Wang Lin believes that the use of marine energy is the direction of the world’s cutting-edge energy research, but because of the high cost of ocean wave energy development small-scale, economic efficiency, and always tied its large-scale commercial exploitation and development. Nano-generator coupling friction electrification by friction and electrostatic induction to convert mechanical energy to electrical energy work, and the various existing power generation technologies, making it possible to wave energy collection.


Fuel cell bicycle

Scientists from the University of New South Wales, Australia, have developed a Hy-Cycle, a bicycle that is able to take users up to 125 kilometers on $2 of hydrogen and a single battery charge. Built by technical officer Paul Brockbank from the School of Chemical Engineering and associate professor Kondo-Francois Aguey-Zinsou, the bicycle has a hydrogen fuel cell that helps the rider climb up hills or travel long distances by providing electrical assistance while pedalling.
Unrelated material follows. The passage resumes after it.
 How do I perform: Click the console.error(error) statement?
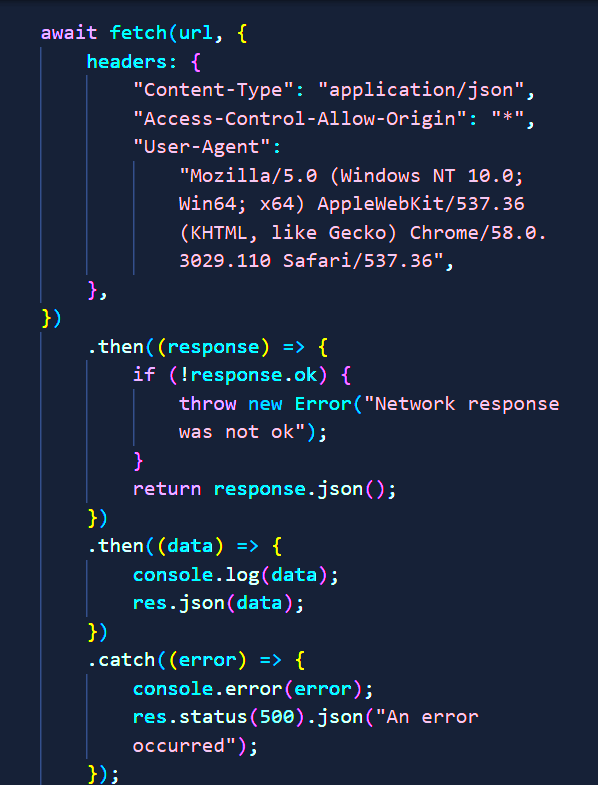click(253, 689)
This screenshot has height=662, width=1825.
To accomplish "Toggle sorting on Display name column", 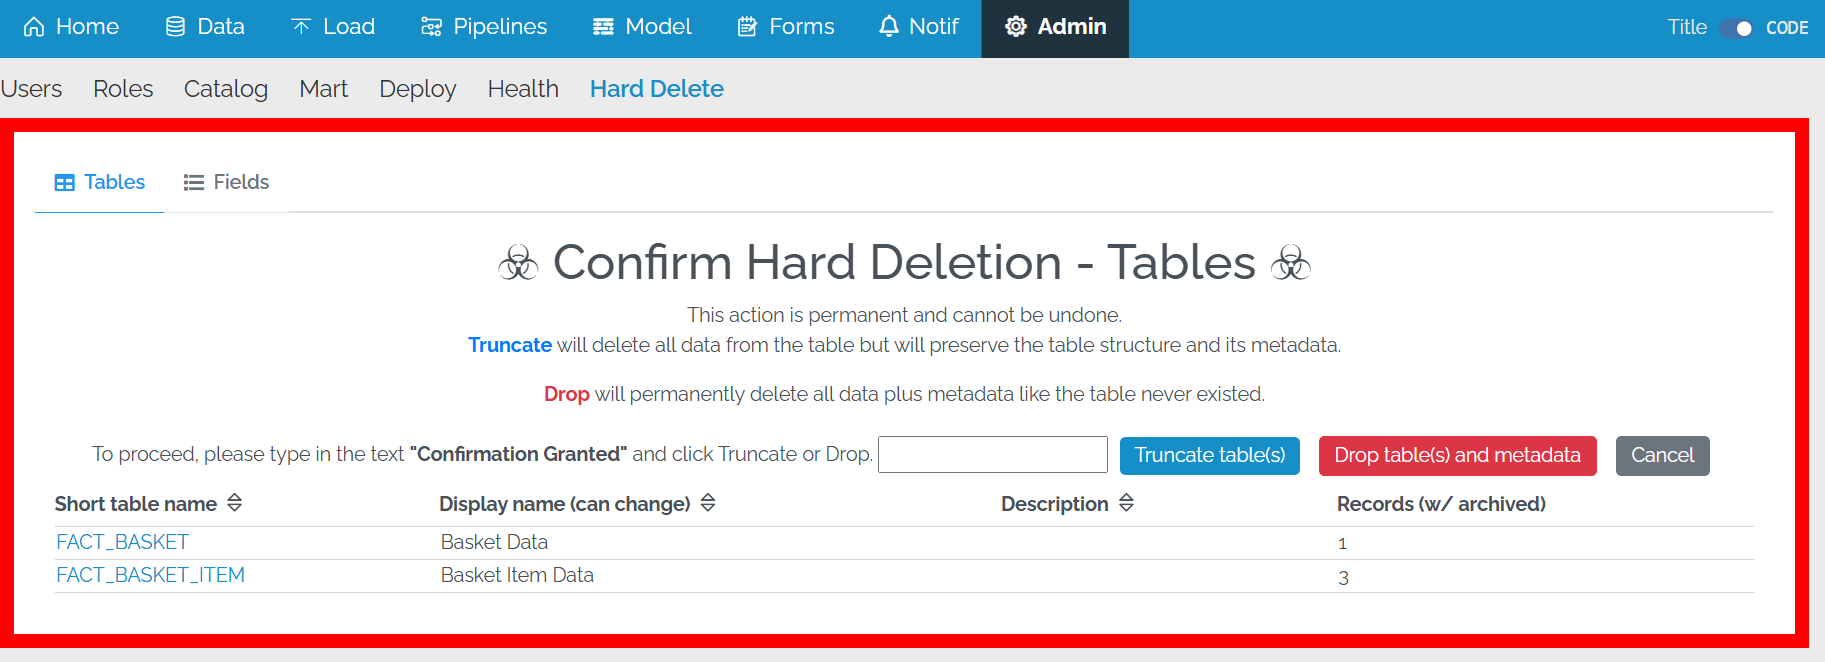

The cell could also make the bicycle a cheap and sustainable form of transport.

The bicycle’s hydrogen is contained in a 2.5-kilogram canister that is placed near the pedals. The fuel cell found under the seat of the Hy-Cycle utilizes the hydrogen in the canister and continuously recharges a Lithium-ion battery on the bicycle.

Researchers develop unique method for waste clean-up

Researchers from the Washington State University (WSU), the United States, have developed a unique method to use microbes buried in pond sediment to power waste clean-up in rural areas. The first microbe-powered, self-sustaining wastewater treatment system could lead to an inexpensive and quick way to clean up waste from large farming operations and rural sewage treatment plants while reducing pollution. Professor Haluk Beyenal and graduate student Timothy Ewing in the Voiland College of Engineering and Architecture, the United States, have discussed the system in the Journal of Power Sources and have also filed for a patent.

Traditionally, waste from dairy farms in rural areas is placed in a series of ponds to be eaten by bacteria, generating carbon dioxide and methane pollution, until the waste is safely treated. In urban areas with larger infrastructure, electrically powered aerators mix water in the ponds, allowing for the waste to be cleaned faster and with fewer harmful emissions. “As much as 5% of energy used in the U.S. goes for waste water treatment,” said Beyenal. Most rural communities and farmers, meanwhile, can’t afford the cleaner, electrically powered aerators. Microbial fuel cells use biological reactions from microbes in water to create electricity. The WSU researchers developed a microbial fuel cell that does the work of the aerator, using only the power of microbes in the sewage lagoons to generate electricity.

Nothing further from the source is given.